Tâches et exercices:
1. D'après le texte sur les espèces exotiques envahissantes, combien d'espèces prolifèrent en général sur quelque 100 espèces introduites ?
2. Dans le texte sur les espèces exotiques envahissantes, recopiez le passage qui commence par les mots « Espaces naturels n°5 » et se termine par « maîtriser leur extension. ». Remplacez-y « parcs et jardins » par « squares publics ».
3. Poursuivez le texte sur les espèces exotiques envahissantes à partir de sa dernière phrase.

Par Jean-Claude Lefeuvre

 

Espaces naturels n°5 - janvier 2004

Édito

Jean Claude Lefeuvre
Président du Conseil scientifique du Conservatoire du littoral

On sait aujourd’hui qu’un faible pourcentage d’espèces exotiques devient envahissant et pose problème : sur quelque 100 espèces introduites, 10 en général se maintiennent et une seule prolifère. Une partie des espèces introduites s’adapte difficilement au nouvel habitat qu’on leur impose : elles peuvent alors disparaître très vite ou rester cantonnées là où on les a introduites, c’est-à-dire très souvent dans les parcs et jardins. Seules les espèces agressives sur le plan démographique doivent être contrôlées, or on sait rarement maîtriser leur extension.
Découvrir des chardonnerets ou des pinsons des arbres à Perth en Australie, en lieu et place des perruches, des vols d’étourneaux ou de moineaux aux États-Unis, est-ce réellement ce que nous souhaitons ? Doit-on laisser le « jardinier Nicolas » faire la promotion de nouvelles plantes exotiques introduites en France sans grand contrôle ? La jussie, dont l’éradication en milieu naturel coûte actuellement des centaines de milliers d’euros, doit-elle rester en vente libre dans toutes nos jardineries ? Les terrains du Conservatoire du littoral au Vigueirat (Petite Camargue gardoise) peuvent-ils être classés comme réserve naturelle protégeant un patrimoine national de grande valeur quand des ragondins d’Amérique du Sud, en concurrence avec le rat musqué d’Amérique du Nord, y « naviguent » dans les chenaux envahis par la jussie ?... Et que les chevaux de Camargue, chargés d’entretenir des espaces ouverts, s’y nourrissent de prairies à Paspalum, une graminée tropicale ?
Doit-on admettre que la planète, réduite à un village, « bénéficie » sans cesse d’apports nouveaux à travers nos échanges économiques ? Faut-il prendre en compte les risques encourus : apports de phytoplancton toxique par l’eau des ballasts des navires, et leur diffusion par l’inconséquence des professionnels de l’ostréiculture qui n’hésitent pas à transférer leurs huîtres d’un site à l’autre pendant les phases de croissance, par exemple, en oubliant que chacune d’elles joue le rôle d’un véritable aquarium vivant ? Et qu’elles peuvent permettre le transport d’espèces de micro-algues aussi dangereuses que l’Alexandrium, producteur de neurotoxines.

Données de l'exercice:
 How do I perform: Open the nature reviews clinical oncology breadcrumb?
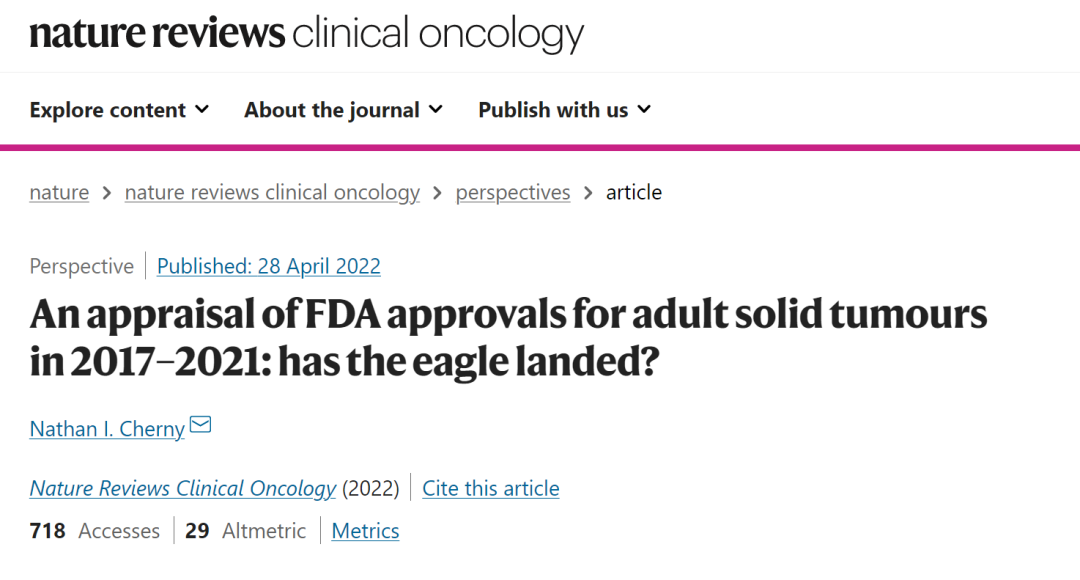[271, 192]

Corrigé des exercices:
1. Une seule.

2.
Espaces naturels n°5 - janvier 2004

Édito

Jean Claude Lefeuvre
Président du Conseil scientifique du Conservatoire du littoral

On sait aujourd’hui qu’un faible pourcentage d’espèces exotiques devient envahissant et pose problème : sur quelque 100 espèces introduites, 10 en général se maintiennent et une seule prolifère. Une partie des espèces introduites s’adapte difficilement au nouvel habitat qu’on leur impose : elles peuvent alors disparaître très vite ou rester cantonnées là où on les a introduites, c’est-à-dire très souvent dans les squares publics. Seules les espèces agressives sur le plan démographique doivent être contrôlées, or on sait rarement maîtriser leur extension.

3.
Enfin, doit-on admettre qu’après avoir créé les conditions les plus favorables à la transformation d’espèces introduites en espèces envahissantes grâce aux perturbations infligées à nos écosystèmes autochtones, et à leur appauvrissement en ressources trophiques1 comme en propagules2, nous acceptions aussi les changements climatiques que nous avons induits comme élément facilitant le remplacement de notre flore et de notre faune locales par des espèces venues d’ailleurs ?
Alors, doit-on faire l’éloge de ces étrangères, souvent belles, et du laisser faire ? Derrière se profilent des problèmes éthiques : la banalisation de la planète, l’homogénéisation des différents milieux sont-elles acceptables ? Doit-on admettre la disparition d’espèces qui avaient, depuis quelques millénaires, réussi à se maintenir malgré l’évolution de leurs habitats sous l’emprise des activités humaines, mais qui risquent de ne pas résister aux nouvelles concurrentes imposées par les Hommes ?

1. Alimentaires.
2. Fraction minimale d’une population nécessaire pour coloniser un nouvel habitat.